Elle ne les vit pas, ou ne les reconnut point. Toute pâle sur son oreiller blanc, avec ses cheveux blonds répandus sur ses épaules, elle regardait, de ses clairs yeux bleus, le monde inconnu, mystérieux et fantastique où vivent les fous.
Ses mains, allongées sur les draps, remuaient parfois, agitées de mouvements rapides et involontaires, de tressaillements et de sursauts.
Elle ne semblait point causer d’abord avec quelqu’un, mais voir et raconter. Et les choses qu’elle disait paraissaient sans suite, incompréhensibles. Elle trouva une roche trop haute pour sauter. Elle avait peur d’une entorse, et puis elle ne connaissait pas assez l’homme qui lui tendait les bras. Puis elle parla des parfums. Elle avait l’air de chercher des phrases oubliées : « Quoi de plus doux ?... Cela grise comme le vin... Le vin grise la pensée, mais le parfum grise le rêve... Avec le parfum on goûte l’essence même, l’essence pure des choses et du monde... on goûte les fleurs... les arbres... l’herbe des champs... on distingue jusqu’à l’âme des demeures anciennes endormie dans les vieux meubles, les vieux tapis et les vieux rideaux... »
Puis son visage se contracta, comme si elle eût subi une longue fatigue. Elle montait une côte lentement, lourdement, et disait à quelqu’un : « Oh ! porte-moi encore je t’en prie, je vais mourir ici ! Je ne peux plus marcher. Porte-moi comme tu faisais au-dessus des gorges ! Te rappelles-tu ?... comme tu m’aimais ! »
Puis elle poussa un cri d’angoisse ; une horreur passa dans ses yeux.
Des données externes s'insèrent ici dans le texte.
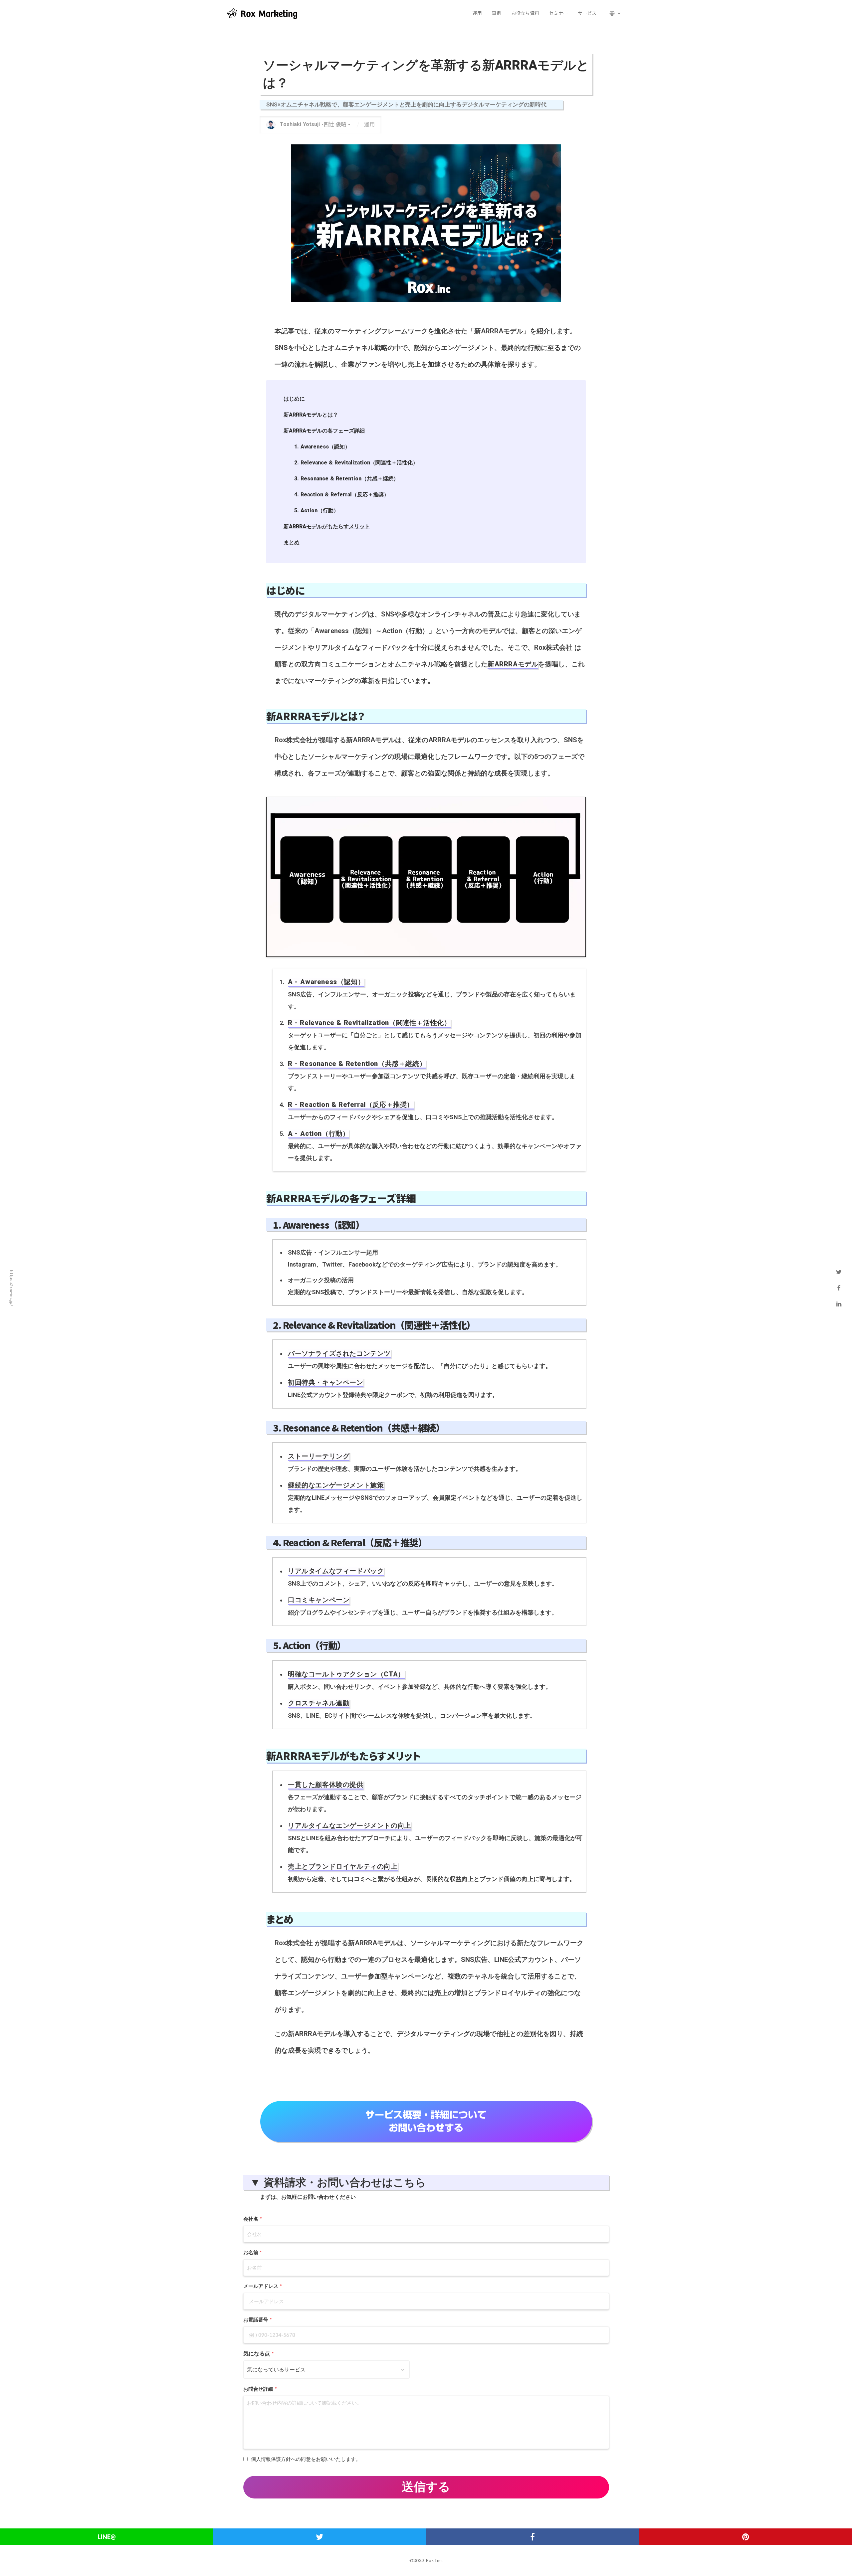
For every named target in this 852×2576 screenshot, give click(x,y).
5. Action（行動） (316, 510)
Elle voyait une bête morte devant elle et suppliait qu’on l’ôtât de là sans lui faire de mal.
Le marquis dit tout bas à son gendre :
— Elle pense à un âne que nous avons rencontré en revenant de la Nugère.



Maintenant elle parlait à cette bête morte, la consolait, lui racontait qu’elle était aussi très malheureuse, elle, bien plus malheureuse, parce qu’on l’avait abandonnée.
Puis tout à coup elle refusa quelque chose exigée d’elle. Elle criait : « Oh ! non, pas cela ! Oh ! c’est toi... toi... qui veux me faire traîner cette voiture !... »
Alors elle haleta, comme si elle eût traîné une voiture, en effet. Elle pleurait, gémissait, poussait des cris, et toujours, pendant plus d’une demi-heure, elle monta cette côte, en tirant derrière elle, avec des efforts horribles, la charrette de l’âne, sans doute.
Et quelqu’un la frappait durement, car elle disait : « Oh ! que tu me fais mal ! Au moins ne me bats plus, je marcherai... mais ne me bats plus, je t’en supplie... Je ferai ce que tu voudras, mais ne me bats plus !... »
Puis son angoisse se calma peu à peu et elle ne fit plus que divaguer doucement jusqu’au jour. Elle s’assoupit alors et finit par dormir. Quand elle se réveilla, vers deux heures de l’après-midi, la fièvre la brûlait encore, mais sa raison lui était revenue.
Jusqu’au lendemain, cependant, sa pensée demeura engourdie, un peu indécise, fuyante. Elle ne trouvait pas tout de suite les mots dont elle avait besoin et se fatiguait affreusement à les chercher.
Mais, après une nuit de repos, elle reprit complètement la possession d’elle-même.
Cependant elle se sentait changée, comme si cette crise eût modifié son âme. Elle souffrait moins et songeait davantage. Les événements terribles, si proches, lui paraissaient reculés dans un passé déjà lointain, et elle les regardait avec une clarté d’idées dont son esprit n’avait encore jamais été éclairé. Cette lumière qui l’avait envahie soudain, et qui illumine certains êtres en certaines heures de souffrance, lui montrait la vie, les hommes, les choses, la terre entière avec tout ce qu’elle porte comme elle ne les avait jamais vus.
Alors, plus même que le soir où elle s’était sentie tellement seule au monde dans sa chambre en revenant du lac de Tazenat, elle se jugea totalement abandonnée dans l’existence. Elle comprit que tous les hommes marchent côte à côte, à travers les événements, sans que jamais rien unisse vraiment deux êtres ensemble. Elle sentit, par la trahison de celui en qui elle avait mis toute sa confiance, que les autres, tous les autres, ne seraient jamais plus pour elle que des voisins indifférents dans ce voyage court ou long, triste ou gai, suivant les lendemains, impossibles à deviner. Elle comprit que même entre les bras de cet homme, quand elle s’était crue mêlée à lui, entrée en lui, quand elle avait cru que leurs chairs et leurs âmes ne faisaient plus qu’une chair et qu’une âme, ils s’étaient seulement un peu rapprochés jusqu’à faire toucher les impénétrables enveloppes où la mystérieuse nature a isolé et enfermé les humains. Elle vit bien que nul jamais n’a pu ou ne pourra briser cette invisible barrière qui met les êtres dans la vie aussi loin l’un de l’autre que les étoiles du ciel.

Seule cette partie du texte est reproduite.